Registered as a National Historic Landmark, Brookgreen Gardens and Atalaya Castle are considered to be the jewels of the Grand Strand by many. Brookgreen Gardens was the first public outdoor sculpture garden established in the United States.
Brookgreen Gardens was established in 1931 by Anne and Archer Huntington on 9,100 acres of Murrells Inlet real estate. It is located right off of Highway 17 between Surfside real estate and Pawleys Island real estate and the entrance is marked by Anna Hyatt Huntington’s larger-than-life sculpture, Fighting Stallions. The Fighting Stallions rise fifteen feet in the air and are cast in aluminum instead of the traditional bronze to prevent oxidation as well as a glare from the sun.
Brookgreen Gardens has been called, by the National Sculpture Review, (12, No. 2, Summer 1963, p. 18) “Brookgreen Gardens, America’s Largest Outdoor Museum of Sculpture,” and “the largest and most representative collection of American sculpture on exhibit anywhere in the world and the largest showing of sculpture in an outdoor setting in the United States.”
Brookgreen has over 2,000 sculptures by 425 artists which include John Quincy Adams Ward, Augustus St. Gaduins, Louis St. Gaudens, Frederick William MacMonnies, Daniel Chester French, George Grey Barnard, Frederick Remington, Henry Clews, Jr., Malvina Hoffman, and Katherine Lane Weems.
Of course, many of the sculptures were created by one of the founders, Anna Hyatt Huntington, since the original vision of Anna and Archer Huntington for the creation of Brookgreen Gardens was to showcase the sculptures of Anna Hyatt Huntington, who was a noted premier American sculptress of her time. Their plans soon changed to include representative pieces of American sculpture from the 19th and 20th centuries.
Brookgreen Gardens is not only an outdoor sculpture garden it is also a wildlife preserve and has over 1,000 species and variations of native flora and fauna. It has several themed gardens with sculptures among them, as well as, trails through several ecosystems in nature reserves, and a low-country zoo featuring animals native to the area.
Brookgreen Gardens was originally four rice plantations, The Oaks, Brookgreen, Springfield and Laurel Hill.

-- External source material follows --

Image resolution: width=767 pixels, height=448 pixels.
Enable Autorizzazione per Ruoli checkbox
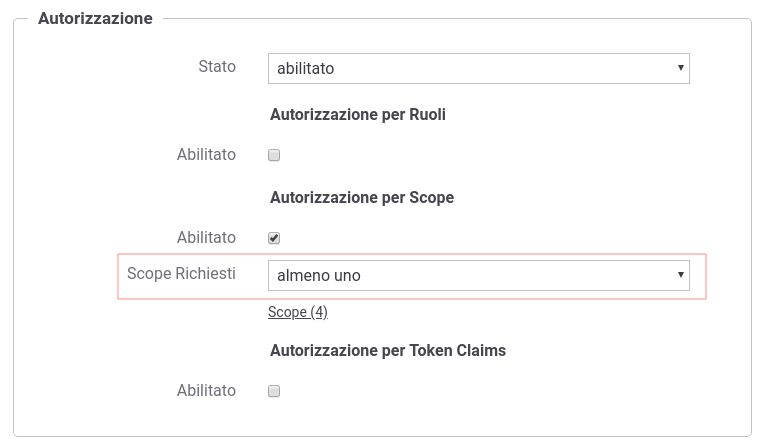coord(274,155)
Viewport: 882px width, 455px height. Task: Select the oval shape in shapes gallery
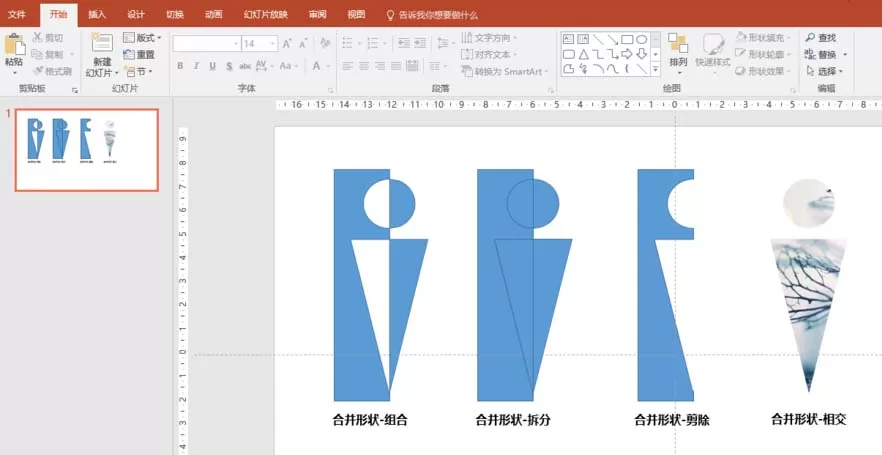coord(641,39)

Very little remains of the former rice plantations today except for a rice mill on the Laurel Hills Plantation and the Alston Cemetery on the Oaks Plantation. The current Brookgreen Gardens and facilities were established completely on the Brookgreen Plantation, which was owned by the largest American slaveowner, Joshua John Ward.
The actual story behind the creation of Brookgreen Gardens and their home, Atalaya, by Anna Hyatt Huntington and Archer Huntington unfolds like a fairy tale. He, age 51and the son of a railroad tycoon, was a millionaire philanthropist. She, age 45, was a famed sculptor and nationally-acclaimed artist. Neither had ever been married. In 1929, they met and fell in love.

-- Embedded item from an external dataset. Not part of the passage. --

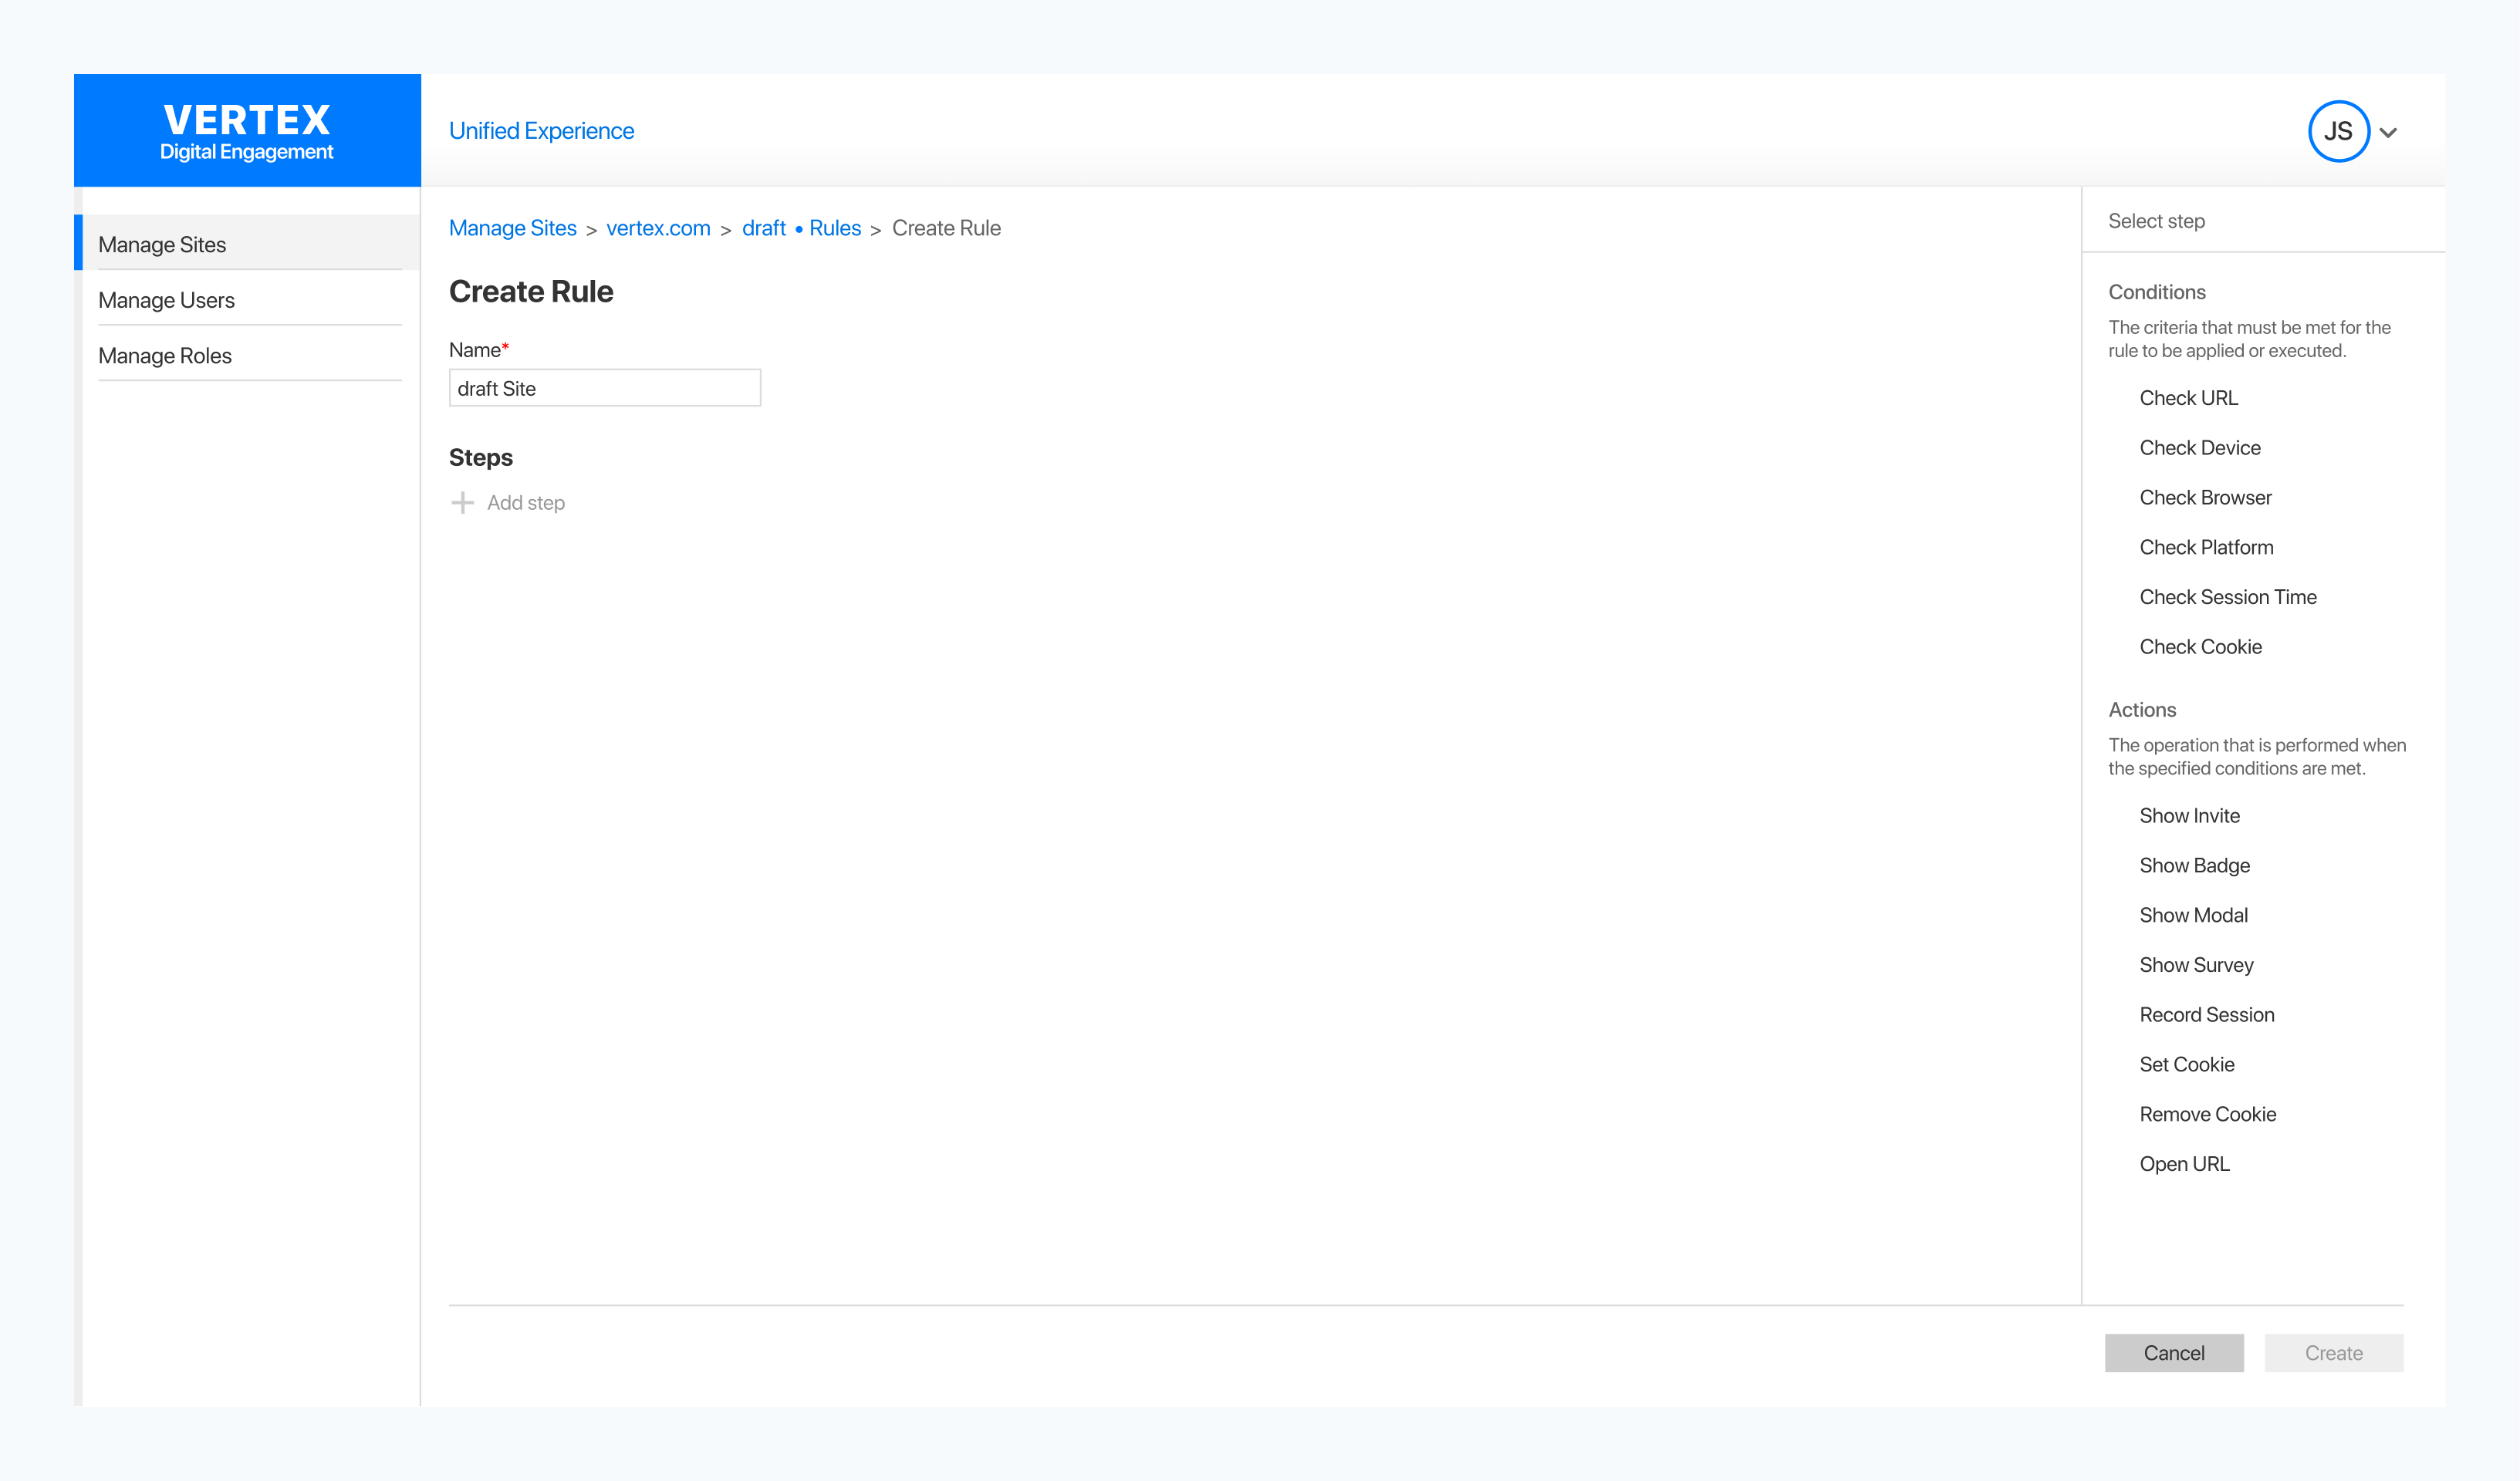The height and width of the screenshot is (1481, 2520).
Task: Open Manage Sites in the sidebar
Action: [x=162, y=244]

Anna contracted tuberculosis, so they sailed down the Intracoastal Waterway to find a warmer climate and a new winter home. Landing in Georgetown County, they bought 10,000 acres of land on the Atlantic Coast which consisted of four rice plantations. They built their winter home on what is now called Huntington Beach and named it Atalaya, which is Spanish for Watchtower.

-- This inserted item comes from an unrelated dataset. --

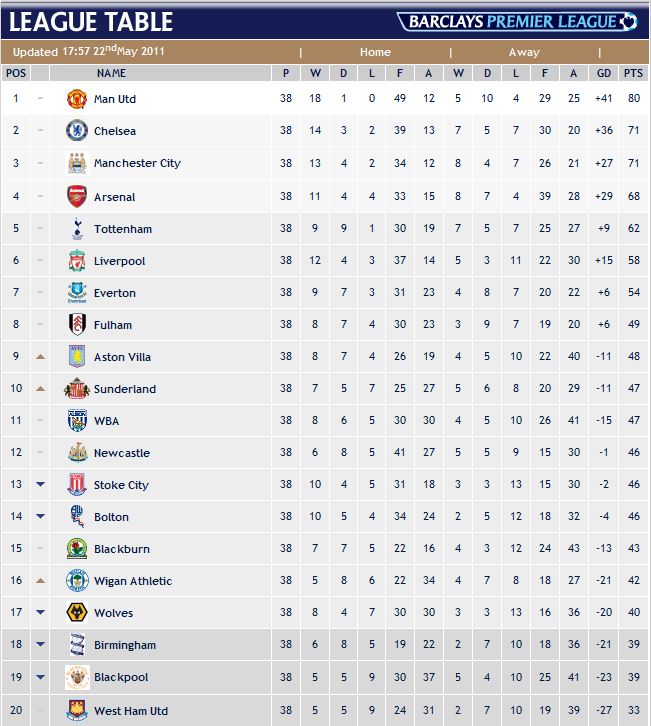Click the Arsenal cannon crest
Viewport: 651px width, 726px height.
pos(77,196)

Atalaya is a castle-like structure built based on Archer’s memories of his travels on the Mediterranean Coast. It is rectangular in shape with no known blueprints and stands on three miles of undeveloped ocean-front property. Atalaya is considered the heart of Huntington Beach and is outstanding. There are over 50 rooms to explore which includes the residence, studios and stables.
Archer and Anna Hyatt Huntington had a long, happy life, but they did not have any children, so they left their home and property to the citizens of South Carolina. Between the two properties, there are over 9,000 acres of southeastern flora and fauna, wildlife preserves, nature trails, and a small zoo as well as the spectacular sculptures. Atalaya and Brookgreen Gardens were designated as a National Historic Landmark in 1992.
Now, visitors renting Myrtle Beach Real Estate and locals living along the Grand Strand, which include Pawley’s Island, Litchfield, Murrell’s Inlet, Garden City, Surfside, Myrtle Beach and North Myrtle Beach, can enjoy the spectacular sculpture and gardens at Brookgreen Gardens. Admission to Brookgreen is good for seven days, there is so much to see that it might take you that long.